This is a serious problem for proponents of the S-representational reading of PP, since the very notion rests on the assumption that the function of representational structures is to exploit a mapping relation obtaining between said structures and the world. Proponents of cPP could attempt to relax this condition and simply claim that features of a representational structure have to map onto any other physical structure, regardless of whether it is internal or external to the larger system in which the representation is employed.12 However, taking this route would significantly weaken the structural view and would not solve the problem at hand. It would obscure how S-representations fulfill their function, since we could no longer refer to prototypes in order to guide the ascription of representational roles (unless someone can point to an uncontroversial, commonsense example of such a structure performing a map-like function). Moreover, such a solution would inflate the problem of content indeterminacy, as it would extend the representational structures’ target domain to include not only external, but also internal states of the system.

3.4Structural Ambiguity of Prediction Estimators — A Puzzle for PP

Proponents of cPP may push back against the accusation of functional indeterminacy by calling upon the mapping relation ingrained into the notion of S-representation. After all, the newly presented problem of functional ambiguity questions what the levels (or rather the currently active models encoded in relevant PEs) stand-in for and not whether they perform the function of standing in for anything at all. The cPP proponents can, therefore, try to solve this problem by refocusing on the issue of content and showing that PEs do refer to the worldly causes and therefore satisfy the requirement for being S-representations. One way of accomplishing this is by pointing out that functional ambiguity does not mean that the levels do not come to represent some statistically relevant features of the world in a transitive way. Any level can be said to process information about the system’s peripheral inputs in virtue of being fed prediction error from a lower level n1, which receives inputs from a yet lower level, and so on until level n–x which receives inputs directly from the sensory periphery (which under current taxonomy should not be considered a ‘level’ of the predicative hierarchy). Therefore, a possible line of defense is that, each and every level is ultimately modelling changes in the sensory states. In order to predict these changes the processing stages must come to resemble the sources of the occurring stimulations. This seems to be an assumption held by Friston and Hohwy, who claim that the dynamics of the higher levels in the hierarchy come to mirror the causal dynamics of their target domain by employing the empirical Bayes method, which allows the system to extract estimates of prior probabilities from the input data through learning (Friston et al. 2012).

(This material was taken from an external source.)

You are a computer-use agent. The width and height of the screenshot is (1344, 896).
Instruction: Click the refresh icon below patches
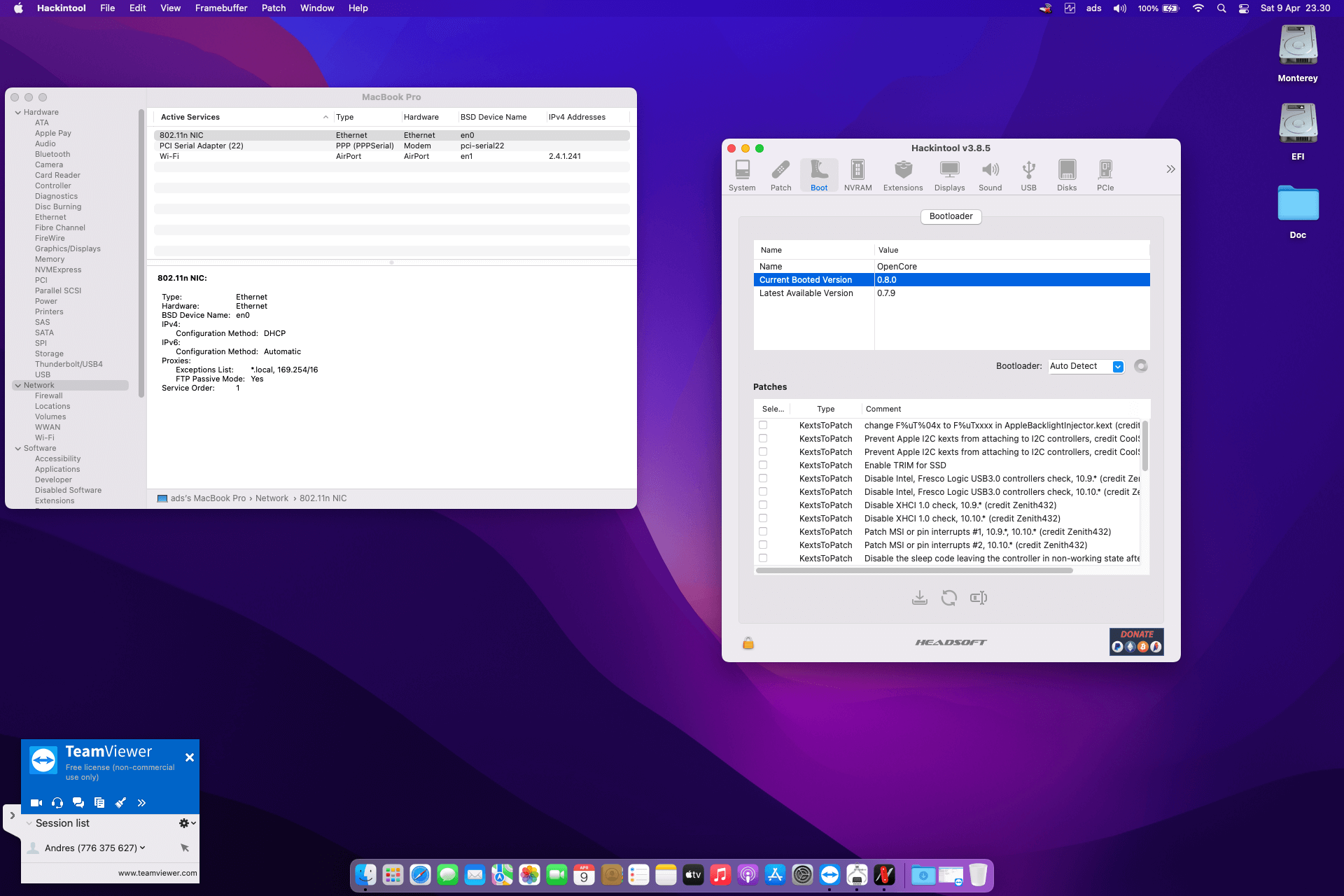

However, this reply seems to face at least two major problems. The first, more general worry, is that Friston’s answer to the problem of content determination does not clarify how representations modeling different worldly regularities can be distinguished. The typical answer here seems to be that the structure of such PEs will somehow resemble the structure of the represented domain (this is, for example, how Gładziejewski interprets this claim, but see also Friston 2013). However, as has been pointed out by Ramsey, resemblance is a very weak constrain which cannot solve the problem of content determination on its own.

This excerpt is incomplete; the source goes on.